This letter comes from a descendant of the Bishop family in the tri-corner area of Calhoun-Lafayette-Pontotoc in Mississippi. It was written by Dock Bishop, who was convicted for the killing of a federal marshal and hanged in Pittsboro, Mississippi, on July3, 1886.
The circumstances of the crime and the atmosphere of the time and place were such that Bishop passed from outlawry into legend, and his story became a fireside tale in the area for generations. The letter is uneven and at times unintelligible, but those are likely for the most part due to my errors as a transcriber, and a sentence may be missing, since this is a poor copy of the original.
A few things to note are, first, the date, which Bishop gives as Oct. the __ 1850, cannot be correct, since Bishop murdered Detective Wise October 2, 1884. Why Bishop gave this date is unaccountable, but duress likely played a factor. The handwriting is in Spencerian script, a Copperplate-based style, widely used from approximately 1850 to 1925, the American de facto standard writing style for most correspondence prior to the typewriter. The use of this script, along with somewhat good—if uneven—spelling indicates some degree of education. The use of “verrie” for “very” is likely due to a familiarity with older versions of the King James Bible, composed when that variant was still in use. The letter does not mention his two co-defendants in the crime(s), Jim Bishop and Bob Lamar, but a certain G.D.A. comes in for condemnation, and the wording hints that Dock is trying to put the finger on him.

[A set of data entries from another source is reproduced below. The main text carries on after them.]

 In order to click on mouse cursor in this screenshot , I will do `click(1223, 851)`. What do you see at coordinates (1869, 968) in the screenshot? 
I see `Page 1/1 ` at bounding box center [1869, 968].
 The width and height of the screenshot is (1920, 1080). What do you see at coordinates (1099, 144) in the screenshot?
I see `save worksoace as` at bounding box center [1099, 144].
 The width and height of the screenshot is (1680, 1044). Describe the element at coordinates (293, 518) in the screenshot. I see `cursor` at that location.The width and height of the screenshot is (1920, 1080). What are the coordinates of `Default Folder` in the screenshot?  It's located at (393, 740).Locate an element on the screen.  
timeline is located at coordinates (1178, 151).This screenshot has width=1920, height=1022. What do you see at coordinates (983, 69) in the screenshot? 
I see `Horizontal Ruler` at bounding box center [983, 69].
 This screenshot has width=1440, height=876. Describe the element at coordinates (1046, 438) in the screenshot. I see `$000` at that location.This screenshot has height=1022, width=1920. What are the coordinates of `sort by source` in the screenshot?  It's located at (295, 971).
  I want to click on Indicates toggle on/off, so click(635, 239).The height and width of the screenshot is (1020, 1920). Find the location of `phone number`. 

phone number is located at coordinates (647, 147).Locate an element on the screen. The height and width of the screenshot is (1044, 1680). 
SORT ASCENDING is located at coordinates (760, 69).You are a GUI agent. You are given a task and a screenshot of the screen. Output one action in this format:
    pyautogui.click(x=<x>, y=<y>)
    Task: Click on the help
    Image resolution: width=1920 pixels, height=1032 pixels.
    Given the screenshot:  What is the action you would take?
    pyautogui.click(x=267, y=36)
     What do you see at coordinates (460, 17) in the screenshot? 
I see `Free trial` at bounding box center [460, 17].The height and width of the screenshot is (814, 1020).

Finally, it seems to be that Dock signs the letter “Jeff Bishop,” and it seems reasonable to assume that Jeff/Jefferson may well have been Bishop’s actual given name.
Oct. the ___ 1850
Mr. Bill Bishop
My dear cousin, with pleasure I write you this leaves me well and hope this will find you and all the counsel. The same I wrote has as soon as I got back from Pittsboro tho have not heard from him, yet I will not have my trial the 26 of this month for the judge has called in his court and now I will have to say here until March. I think that my case will be misprocessed here and then they will send me to Coffeeville. I fear though I hope that I can stay here where I can be with my friends. I have not seen my counsel in time time cousin I am so troubled now I have a letter from my sister and ma is dead and it is verrie grevous to me to hear
I get my trial and want you to find out all you can for me so I still have no trouble when the time comes for my trial I want you all to write me for I am glad to hear from you all tell Jim that I want him to come to me soon would be glad to read a letter from him and learn all the news. I have been expecting some of you up for some time. I want you to bring me a bushel of potatoes when you come. I hear from my wife each week she is well and in good heart about my cast and has no fears but what I will come home when I have my trial she has some good evidence for me since court. Cousin, I want you to not forget to go to see
I will take it as a favor if you all will do this much for you and you shall never lose anything by it in the future. Give my love to Cousin Mallie and kiss the little ones for me. Tell them I will send them my picture when I go out to court so I can get one taken for them. Tell my little cousin that I got those peaches she sent me while I was at Pittsboro. Would be glad if you could bring them all with you at court here to see me. Tell Hal I don’t think that he has treated me right by not evidencing my card. Cousin, I have a heap to tell you when I have a chance. Tell Henry to not think hard of me for not writing him for I have so much writing to do. I want you all to come around to see me when you can
at Pittsboro this month that I think that I can demand a trial at any time and they are bound to give it to me if my liberties is debared on account of that case being against me there I want you to do all you can here on this case for I think that Jim will be present in his trial in this court and get up all you can in regards to evidence. Let me hear from you as soon as you get this with the news in the community. I hear that G.D.A. was gone and I think he is ashamed of himself and can not stand to face everybody that ever knew him after surviving such lies as he did. He is 8 miles (about) Pontotoc near Cedar Grove. I am your true cousin with love to all the connections.